土間から囲炉裏のある茶の間・納戸や広間に上がると、前面の柱間三間に蔀戸が吊られ、その上は欄間になっている。この蔀戸と欄間はこの地方では他に例がないそうだ。蔀戸は寝殿造りの建物に見られるもので、絵か映像で見たことはあるが、実物は初めて見た。

「19世紀中頃増築された座敷は、南から「一の間」「二の間」「三の間」と呼ばれ、「一の間」には床・棚があり、「二の間」との境には透彫りの欄間を入れ、長押には釘隠を打つなど、豪農住宅の客室としてよく整っている。」幕府の役人を迎えるための部屋とのこと。

大正時代に建て直された、二階建ての書院があった。カーバイトの照明や昔ながらの電球、木目が年月で浮き出てきた床や柱、主屋とは全く雰囲気が異なり、そこにはまさしく大正時代があった。

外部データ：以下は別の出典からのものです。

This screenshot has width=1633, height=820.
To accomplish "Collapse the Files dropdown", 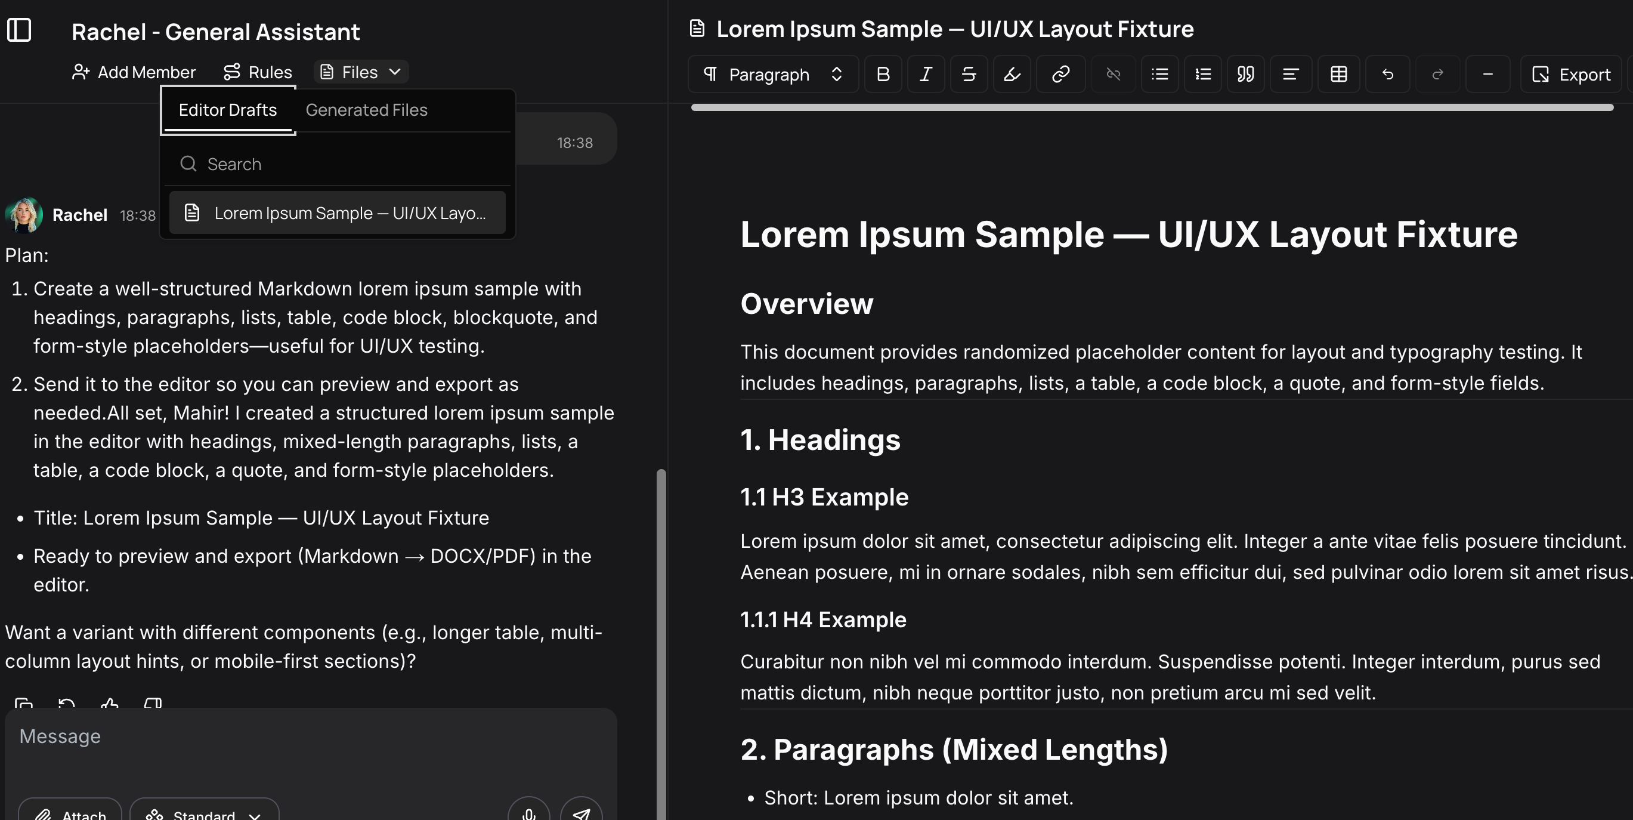I will [361, 72].
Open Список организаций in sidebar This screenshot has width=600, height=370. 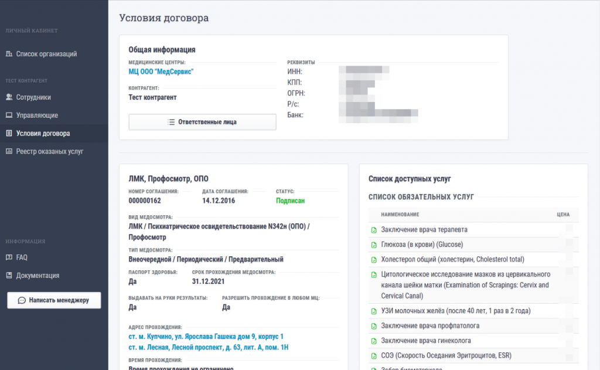click(x=46, y=54)
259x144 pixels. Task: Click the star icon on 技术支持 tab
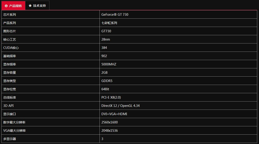coord(30,6)
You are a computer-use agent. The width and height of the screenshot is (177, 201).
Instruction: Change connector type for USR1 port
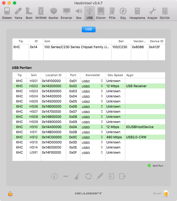93,153
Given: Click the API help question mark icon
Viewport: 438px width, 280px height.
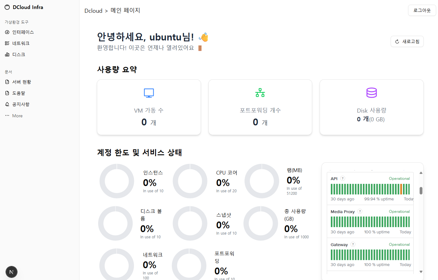Looking at the screenshot, I should click(343, 179).
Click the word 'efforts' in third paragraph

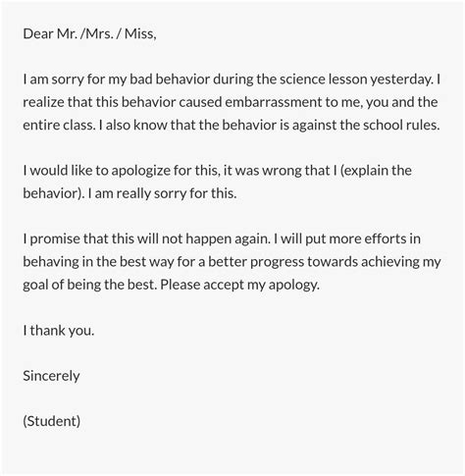click(386, 238)
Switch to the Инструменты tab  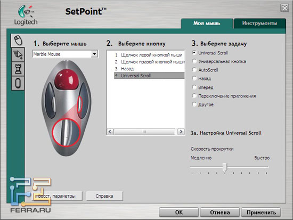(259, 23)
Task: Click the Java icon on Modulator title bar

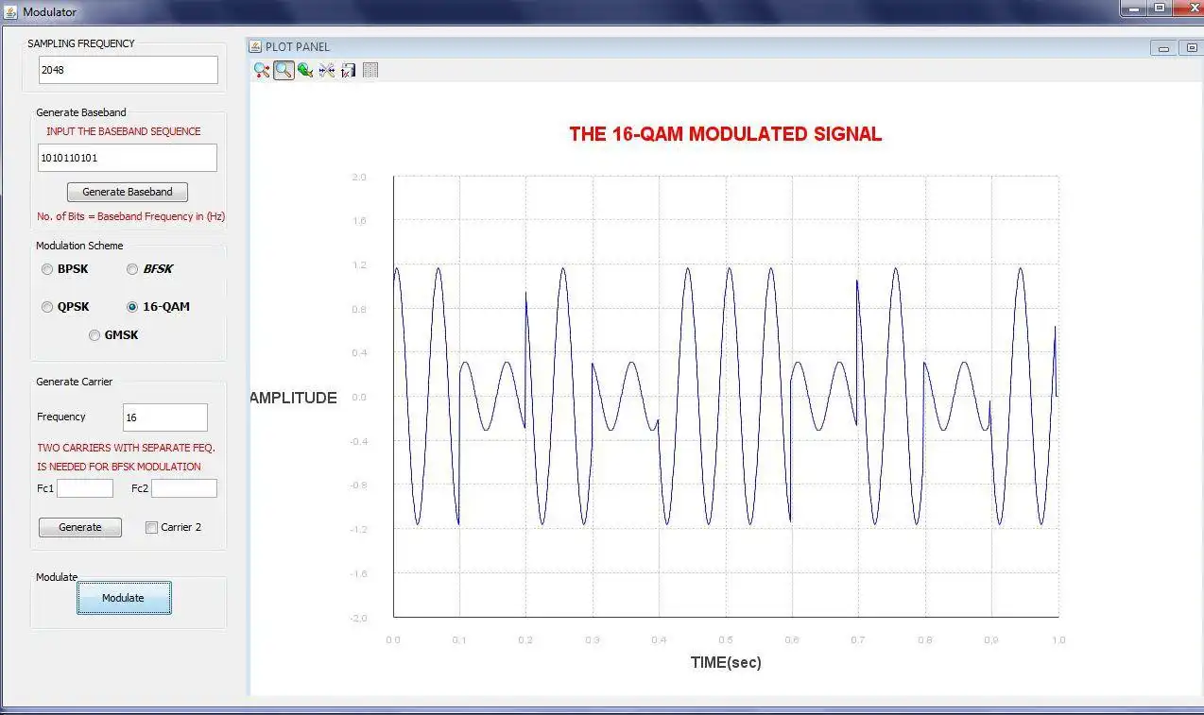Action: pyautogui.click(x=9, y=11)
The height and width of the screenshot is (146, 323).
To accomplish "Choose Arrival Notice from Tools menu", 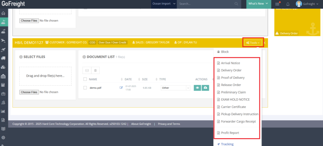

丁寧に説明してくれるのに耳を傾けていて、建物の内部をカメラに納めるのを忘れてしまったのが残念。

ここは時代劇の格好のロケ地で、今まで多くの映画やテレビの撮影がされたそうだが、東京にも近く、建物や周辺の里山の景観、近くの寺院など、江戸時代を映し取れるところがあちこちにあるそうだ。


 干拓されて美田となった飯沼の遙か北に、筑波山がちらっと見えた。坂野家住宅はもうすぐだ。 

見事な孟宗竹の小径。右側の斜面の上に住宅がある。そぞろ歩きが似合う小径。

向こうから若侍が二三人声高らかに歩いて来るような表門へ続く坂道。どこかで見たような気がするが、勘違いかな?

表門の国指定重要文化財「薬医門」。本柱の後方に控柱二本建て、切妻屋根を掛けた門で、本来は武家屋敷に設けられる様式だって。

国指定重要文化財「主屋」18世紀前半に建てられた折曲り寄棟造り。正面が土間、左に玄関。

主屋の玄関。武家屋敷のように式台があり、その奥に三つの座敷や仏間・広間などがある。

大正期に建てられた書院「月波楼」の二階からの眺め。紅葉の季節にはさぞかし見事だろうなあ。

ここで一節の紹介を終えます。